(WHAT TO WORK ON): Change "speed value" to "fuel level" in the rows starting at the line that contains "Screen dimensions: 874x459" and ending at the line that contains "Action: point(257,402)", and give back only those lines with everything else unchanged. Leave the pictures out of your answer.

(SOURCE MATERIAL):
____________

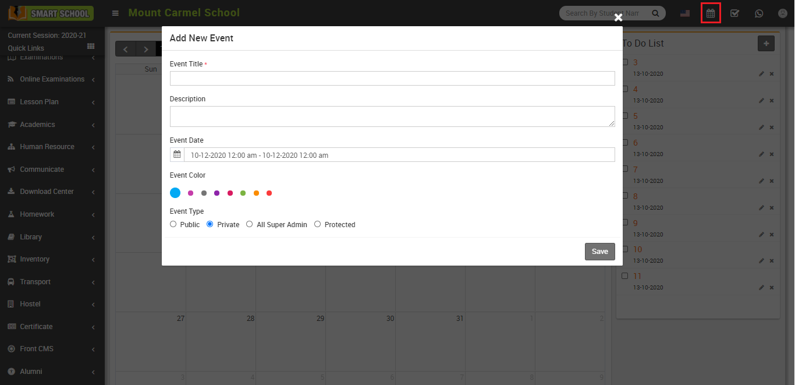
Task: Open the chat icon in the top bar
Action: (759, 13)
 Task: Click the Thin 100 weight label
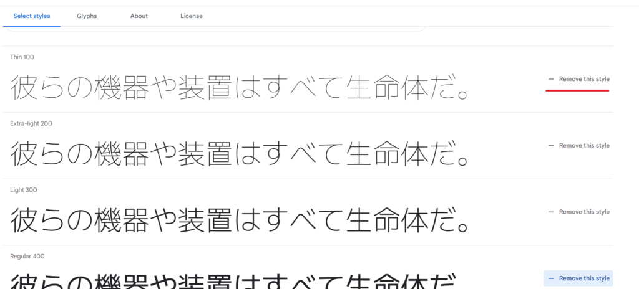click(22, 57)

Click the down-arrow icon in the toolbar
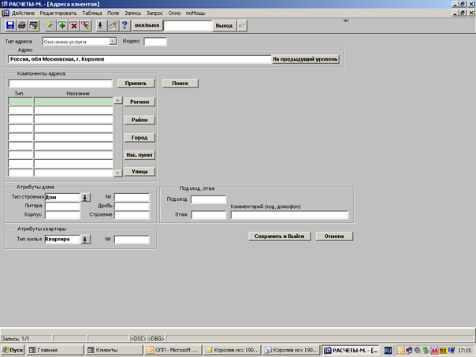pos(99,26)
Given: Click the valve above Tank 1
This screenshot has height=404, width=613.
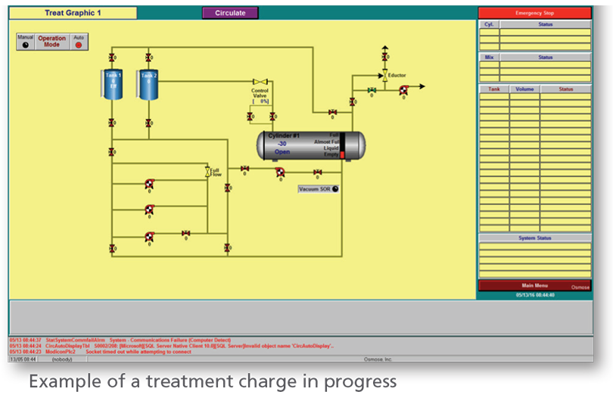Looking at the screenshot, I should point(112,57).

____________

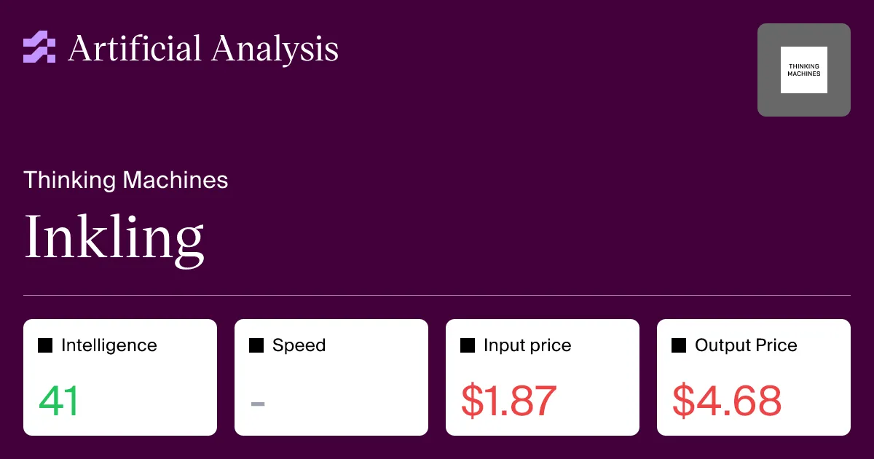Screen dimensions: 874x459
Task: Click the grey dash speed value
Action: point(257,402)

____________

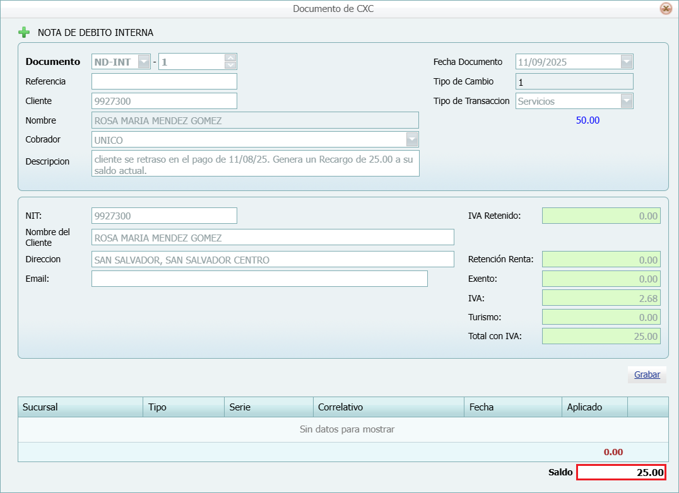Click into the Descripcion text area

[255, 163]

____________

(RESPONSE TO THE TASK):
Screen dimensions: 874x459
Task: Click the grey dash fuel level
Action: point(257,402)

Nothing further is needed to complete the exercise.